* Begin TASK MATERIAL *

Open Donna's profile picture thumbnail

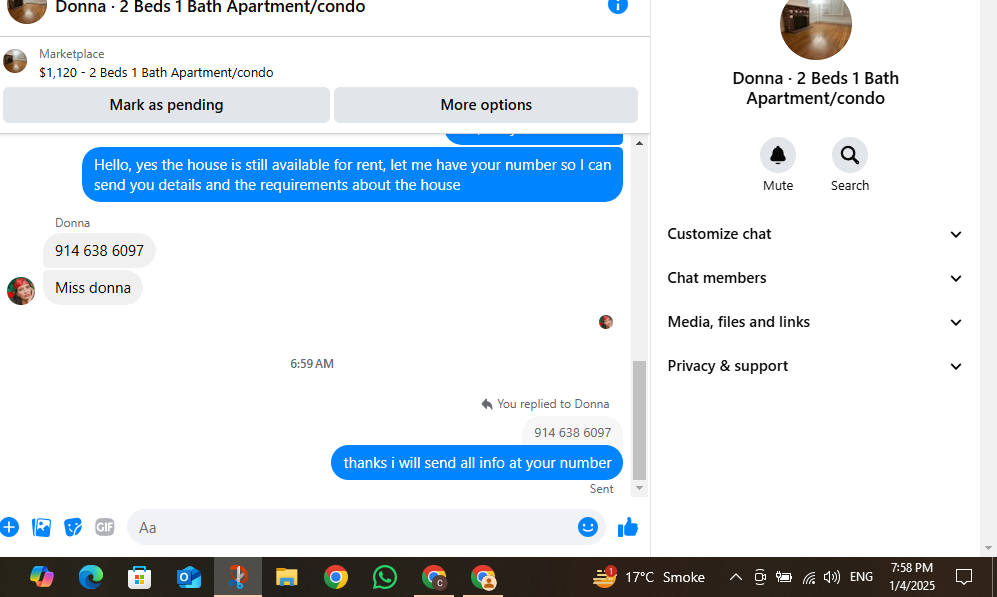21,291
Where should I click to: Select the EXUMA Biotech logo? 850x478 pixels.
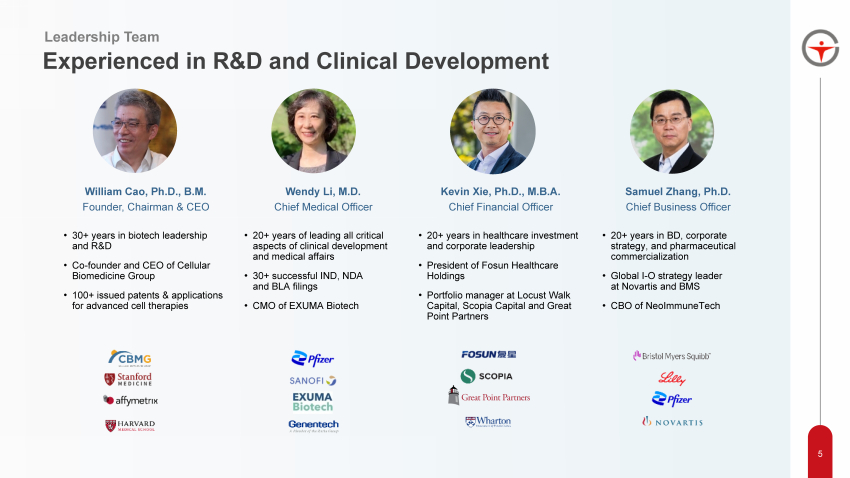pyautogui.click(x=312, y=402)

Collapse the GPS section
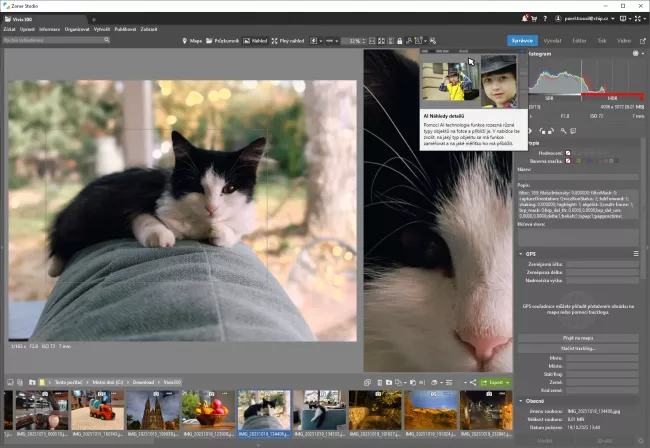(x=521, y=254)
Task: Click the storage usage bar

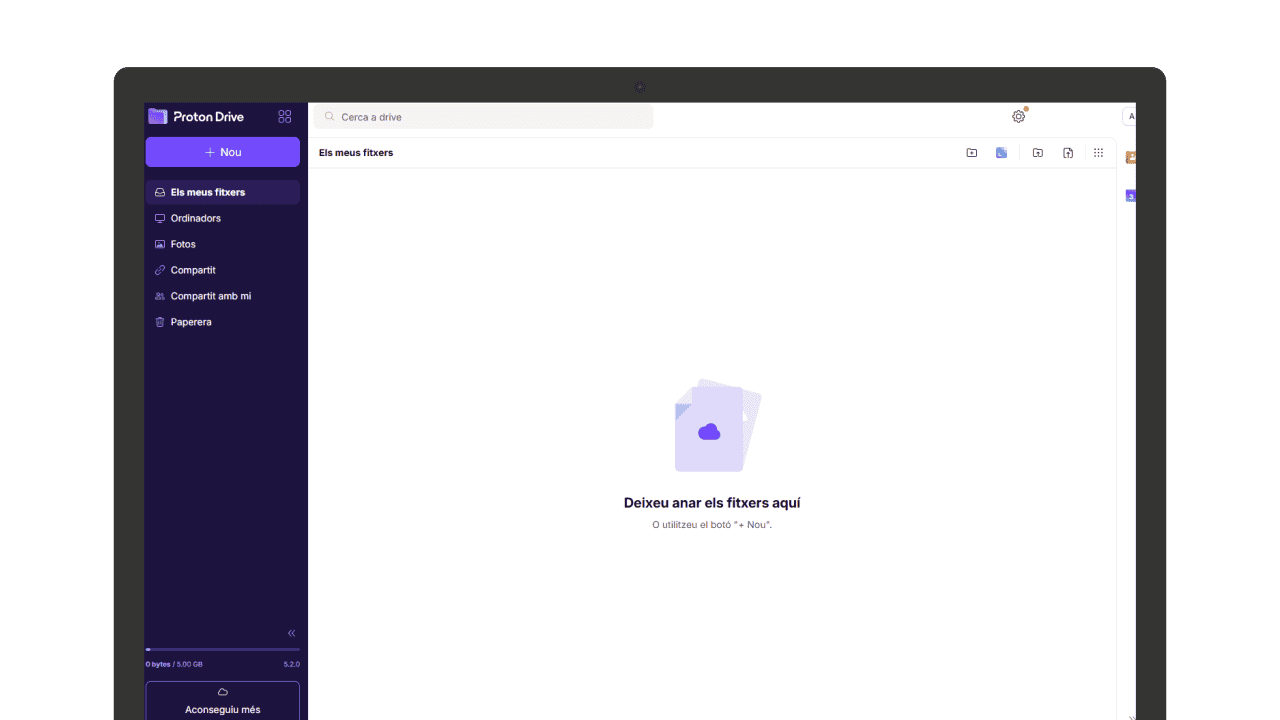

* End TASK MATERIAL *

* **SET PROBLEM**: Recast the text lines of all the records above as a numbered list. Skip the blank lines and leave the pictures out.

* **OUTPUT FOR THIS EXERCISE**:
1. Open Donna's profile picture thumbnail
2. 21,291
3. Where should I click to: Select the EXUMA Biotech logo? 850x478 pixels.
4. pyautogui.click(x=312, y=402)
5. Collapse the GPS section
6. (x=521, y=254)
7. Task: Click the storage usage bar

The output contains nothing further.